Los mormones creen que nadie ha hecho o hará un sacrificio más grande que Jesucristo.  Cuando Él murió en la cruz, tomó sobre Sí los pecados del mundo para que no tengamos que soportarlos solos.  Su sacrificio nos da la oportunidad de aceptarlo y vivir en el Reino de Dios para siempre.  Su sacrificio demostró una inmensa cantidad de amor por nosotros. En Juan 1:17 leemos que Jesús era el “Cordero de Dios” que fue enviado para salvarnos y ayudarnos a regresar a nuestro Padre Celestial.

Crucifixion-Christ-Cross-MormonJesús también se sacrificó por la humanidad durante su ministerio terrenal.  Pasó la mayor parte de Su tiempo enseñando y sirviendo a los demás.  Él llevó Su vida de acuerdo a la voluntad de Dios, no Su propia voluntad.  Pasó mucho tiempo orando para que el Señor lo guíe y dirija, como la noche antes de dar el Sermón del Monte.  Su vida estaba centrada en las personas.  Visitó y cenó con diferentes tipos de personas, incluso con aquellos que eran marginados.  Él no discriminó y pudo ver la belleza en todos.  Jesús nunca buscó riqueza, abundancia o fama. Él no estuvo interesado en la búsqueda de emociones baratas.  En Lucas 10:38-42, Jesús nos aconseja a no preocuparnos por las posesiones materiales.  Él vivió una vida humilde porque sabía que las posesiones materiales no le darían satisfacción o cumplimiento.  Dirigió con la bondad, libre de ego.  Él estaba en armonía con lo que traería la verdadera felicidad en la vida.  Encontró satisfacción sirviendo a los demás y compartiendo el evangelio.  El Nuevo Testamento está lleno de relatos de Jesús Cristo bendiciendo y curando a los enfermos.  Durante todo Su ministerio terrenal se sacrificó por los demás.  A través de Jesús Cristo, aprendemos que la felicidad puede venir de sacrificarse por los demás y por Dios.

Su último sacrificio fue dar Su vida en la cruz.  Él pagó por los pecados del mundo.  Y nunca se quejó ni murmuró a pesar de que Él era un hombre perfecto y Su juicio era ilegal en muchos aspectos.  Imagine el dolor que sufrió cuando murió por nosotros en el Monte Calvario.  Jesucristo debe tener un amor perfecto para cada uno de nosotros para ser capaz de soportar tanto dolor por nosotros.
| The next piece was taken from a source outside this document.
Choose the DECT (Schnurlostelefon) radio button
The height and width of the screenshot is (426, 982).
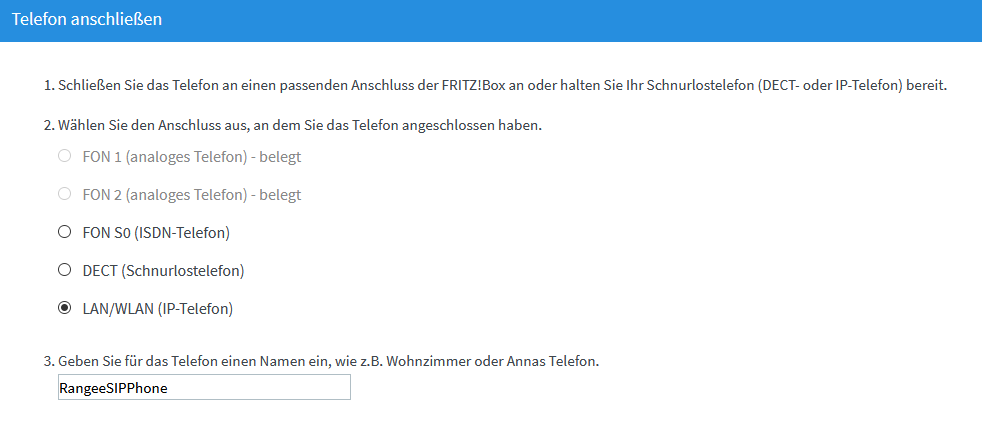point(65,271)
Como miembros de la Iglesia Mormona, nos esforzamos por seguir Su ejemplo todos los días.  Él demostró una perfecta fe en nuestro Padre Celestial.  Él hizo todo lo que se le pidió, incluso si requería dolor y agonía.  Hay veces que parece que se nos pide sacrificar mucho.  Como mormones, se nos pide asistir a las reuniones semanales de la Iglesia, pagar el diezmo y pasar tiempo sirviendo a los demás.  A veces, puede sentirse que el Señor nos pide demasiado.  Pero si seguimos el ejemplo de Cristo, nos damos cuenta de que nuestros sacrificios no son nada en comparación con lo que Cristo tuvo que soportar.  El Libro de Mormón testifica que la expiación es el mayor don que alguien nos puede dar. Debido a Su sacrificio, podemos vivir para siempre con Dios.